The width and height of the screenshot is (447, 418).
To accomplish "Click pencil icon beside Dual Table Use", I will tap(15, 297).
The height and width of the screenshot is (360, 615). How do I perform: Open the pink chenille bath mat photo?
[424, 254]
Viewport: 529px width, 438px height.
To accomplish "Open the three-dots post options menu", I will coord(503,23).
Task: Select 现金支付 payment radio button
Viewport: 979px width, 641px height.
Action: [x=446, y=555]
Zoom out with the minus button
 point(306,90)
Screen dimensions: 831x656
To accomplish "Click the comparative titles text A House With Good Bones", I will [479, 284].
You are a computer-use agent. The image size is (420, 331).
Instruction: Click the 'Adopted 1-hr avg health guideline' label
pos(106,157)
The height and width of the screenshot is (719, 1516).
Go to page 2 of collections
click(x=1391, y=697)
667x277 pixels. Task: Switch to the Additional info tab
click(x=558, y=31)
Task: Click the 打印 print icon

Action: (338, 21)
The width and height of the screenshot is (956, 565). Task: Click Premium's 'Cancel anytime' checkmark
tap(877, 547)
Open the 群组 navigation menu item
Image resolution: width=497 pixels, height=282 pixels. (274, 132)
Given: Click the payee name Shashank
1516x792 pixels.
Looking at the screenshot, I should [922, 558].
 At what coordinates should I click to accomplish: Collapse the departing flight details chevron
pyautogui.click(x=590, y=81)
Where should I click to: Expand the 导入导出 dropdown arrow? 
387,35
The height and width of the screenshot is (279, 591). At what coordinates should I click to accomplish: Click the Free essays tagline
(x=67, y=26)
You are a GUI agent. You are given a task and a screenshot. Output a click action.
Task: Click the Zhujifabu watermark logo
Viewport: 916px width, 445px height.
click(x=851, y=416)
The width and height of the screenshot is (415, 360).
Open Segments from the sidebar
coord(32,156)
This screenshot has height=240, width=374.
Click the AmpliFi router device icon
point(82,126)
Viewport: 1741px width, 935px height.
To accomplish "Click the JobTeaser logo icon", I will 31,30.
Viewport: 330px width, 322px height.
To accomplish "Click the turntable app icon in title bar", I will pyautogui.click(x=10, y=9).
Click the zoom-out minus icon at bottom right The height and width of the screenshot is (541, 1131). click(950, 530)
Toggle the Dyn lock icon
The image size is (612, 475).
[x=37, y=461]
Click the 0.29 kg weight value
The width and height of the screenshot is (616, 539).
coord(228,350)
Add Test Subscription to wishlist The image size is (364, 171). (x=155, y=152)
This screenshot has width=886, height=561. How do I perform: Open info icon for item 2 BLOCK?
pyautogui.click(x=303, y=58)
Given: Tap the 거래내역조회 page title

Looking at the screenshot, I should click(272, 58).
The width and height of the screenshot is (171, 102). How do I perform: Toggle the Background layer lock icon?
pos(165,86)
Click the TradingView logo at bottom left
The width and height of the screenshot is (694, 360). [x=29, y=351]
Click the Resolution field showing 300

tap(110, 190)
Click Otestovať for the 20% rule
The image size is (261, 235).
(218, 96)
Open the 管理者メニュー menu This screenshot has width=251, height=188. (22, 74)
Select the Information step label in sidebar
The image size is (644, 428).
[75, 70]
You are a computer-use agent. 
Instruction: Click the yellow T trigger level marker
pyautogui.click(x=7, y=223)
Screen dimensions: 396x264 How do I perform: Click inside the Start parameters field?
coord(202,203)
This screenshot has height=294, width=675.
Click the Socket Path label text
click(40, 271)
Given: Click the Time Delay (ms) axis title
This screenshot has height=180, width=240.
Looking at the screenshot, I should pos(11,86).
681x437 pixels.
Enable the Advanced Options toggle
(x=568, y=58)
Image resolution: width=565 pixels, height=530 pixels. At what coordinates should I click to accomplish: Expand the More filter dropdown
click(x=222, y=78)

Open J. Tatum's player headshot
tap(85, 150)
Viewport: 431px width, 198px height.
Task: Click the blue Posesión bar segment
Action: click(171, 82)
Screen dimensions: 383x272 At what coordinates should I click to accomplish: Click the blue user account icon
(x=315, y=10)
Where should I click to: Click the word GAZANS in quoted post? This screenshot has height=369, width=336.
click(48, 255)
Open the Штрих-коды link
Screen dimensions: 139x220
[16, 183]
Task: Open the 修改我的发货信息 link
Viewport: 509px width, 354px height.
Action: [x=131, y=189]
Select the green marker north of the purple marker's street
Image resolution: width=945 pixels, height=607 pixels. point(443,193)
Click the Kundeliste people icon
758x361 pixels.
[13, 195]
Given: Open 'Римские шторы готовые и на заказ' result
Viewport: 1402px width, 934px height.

* _Your task_
All the records above need to be set down again exactly as they were given.

* _Exercise answer_
The width and height of the screenshot is (447, 418).
To accomplish "Click pencil icon beside Dual Table Use", I will tap(15, 297).
The height and width of the screenshot is (360, 615). How do I perform: Open the pink chenille bath mat photo?
[424, 254]
Viewport: 529px width, 438px height.
To accomplish "Open the three-dots post options menu", I will coord(503,23).
Task: Select 现金支付 payment radio button
Viewport: 979px width, 641px height.
Action: [x=446, y=555]
Zoom out with the minus button
 point(306,90)
Screen dimensions: 831x656
To accomplish "Click the comparative titles text A House With Good Bones", I will [479, 284].
You are a computer-use agent. The image size is (420, 331).
Instruction: Click the 'Adopted 1-hr avg health guideline' label
pos(106,157)
The height and width of the screenshot is (719, 1516).
Go to page 2 of collections
click(x=1391, y=697)
667x277 pixels. Task: Switch to the Additional info tab
click(x=558, y=31)
Task: Click the 打印 print icon

Action: (338, 21)
The width and height of the screenshot is (956, 565). Task: Click Premium's 'Cancel anytime' checkmark
tap(877, 547)
Open the 群组 navigation menu item
Image resolution: width=497 pixels, height=282 pixels. (274, 132)
Given: Click the payee name Shashank
1516x792 pixels.
Looking at the screenshot, I should [922, 558].
 At what coordinates should I click to accomplish: Collapse the departing flight details chevron
pyautogui.click(x=590, y=81)
Where should I click to: Expand the 导入导出 dropdown arrow? 
387,35
The height and width of the screenshot is (279, 591). At what coordinates should I click to accomplish: Click the Free essays tagline
(x=67, y=26)
You are a GUI agent. You are given a task and a screenshot. Output a click action.
Task: Click the Zhujifabu watermark logo
Viewport: 916px width, 445px height.
click(x=851, y=416)
The width and height of the screenshot is (415, 360).
Open Segments from the sidebar
coord(32,156)
This screenshot has height=240, width=374.
Click the AmpliFi router device icon
point(82,126)
Viewport: 1741px width, 935px height.
To accomplish "Click the JobTeaser logo icon", I will 31,30.
Viewport: 330px width, 322px height.
To accomplish "Click the turntable app icon in title bar", I will pyautogui.click(x=10, y=9).
Click the zoom-out minus icon at bottom right The height and width of the screenshot is (541, 1131). click(950, 530)
Toggle the Dyn lock icon
The image size is (612, 475).
[x=37, y=461]
Click the 0.29 kg weight value
The width and height of the screenshot is (616, 539).
coord(228,350)
Add Test Subscription to wishlist The image size is (364, 171). (x=155, y=152)
This screenshot has width=886, height=561. How do I perform: Open info icon for item 2 BLOCK?
pyautogui.click(x=303, y=58)
Given: Tap the 거래내역조회 page title

Looking at the screenshot, I should click(272, 58).
The width and height of the screenshot is (171, 102). How do I perform: Toggle the Background layer lock icon?
pos(165,86)
Click the TradingView logo at bottom left
The width and height of the screenshot is (694, 360). [x=29, y=351]
Click the Resolution field showing 300

tap(110, 190)
Click Otestovať for the 20% rule
The image size is (261, 235).
(218, 96)
Open the 管理者メニュー menu This screenshot has width=251, height=188. (22, 74)
Select the Information step label in sidebar
The image size is (644, 428).
[75, 70]
You are a computer-use agent. 
Instruction: Click the yellow T trigger level marker
pyautogui.click(x=7, y=223)
Screen dimensions: 396x264 How do I perform: Click inside the Start parameters field?
coord(202,203)
This screenshot has height=294, width=675.
Click the Socket Path label text
click(40, 271)
Given: Click the Time Delay (ms) axis title
This screenshot has height=180, width=240.
Looking at the screenshot, I should pos(11,86).
681x437 pixels.
Enable the Advanced Options toggle
(x=568, y=58)
Image resolution: width=565 pixels, height=530 pixels. At what coordinates should I click to accomplish: Expand the More filter dropdown
click(x=222, y=78)

Open J. Tatum's player headshot
tap(85, 150)
Viewport: 431px width, 198px height.
Task: Click the blue Posesión bar segment
Action: click(171, 82)
Screen dimensions: 383x272 At what coordinates should I click to accomplish: Click the blue user account icon
(x=315, y=10)
Where should I click to: Click the word GAZANS in quoted post? This screenshot has height=369, width=336.
click(48, 255)
Open the Штрих-коды link
Screen dimensions: 139x220
[16, 183]
Task: Open the 修改我的发货信息 link
Viewport: 509px width, 354px height.
Action: [x=131, y=189]
Select the green marker north of the purple marker's street
Image resolution: width=945 pixels, height=607 pixels. point(443,193)
Click the Kundeliste people icon
758x361 pixels.
[13, 195]
Given: Open 'Римские шторы готовые и на заказ' result
Viewport: 1402px width, 934px height.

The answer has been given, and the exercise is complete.